◆ **Given exercise**
Copy out the records from the line containing "This screenshot has width=694, height=362." through the line containing "Action: [x=689, y=359]", both lines included, and leave the pictures out of your copy.

◆ **Data for this task**
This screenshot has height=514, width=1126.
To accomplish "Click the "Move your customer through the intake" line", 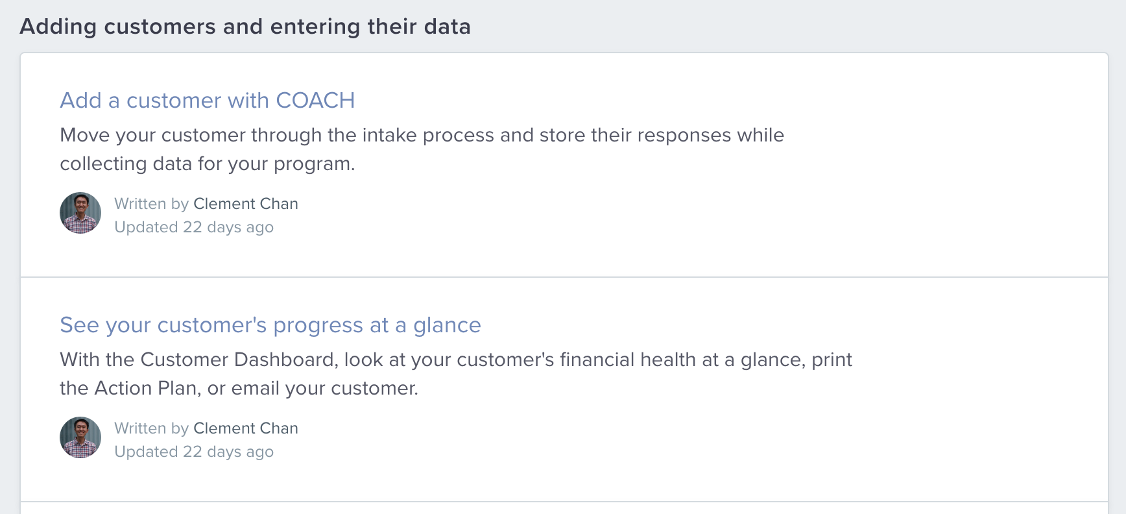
==
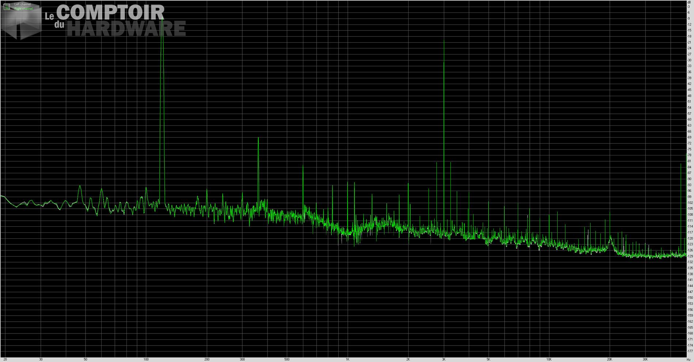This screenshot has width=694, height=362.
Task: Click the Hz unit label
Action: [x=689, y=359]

◆ **Solution to the exercise**
This screenshot has width=694, height=362.
Task: Click the Hz unit label
Action: [x=689, y=359]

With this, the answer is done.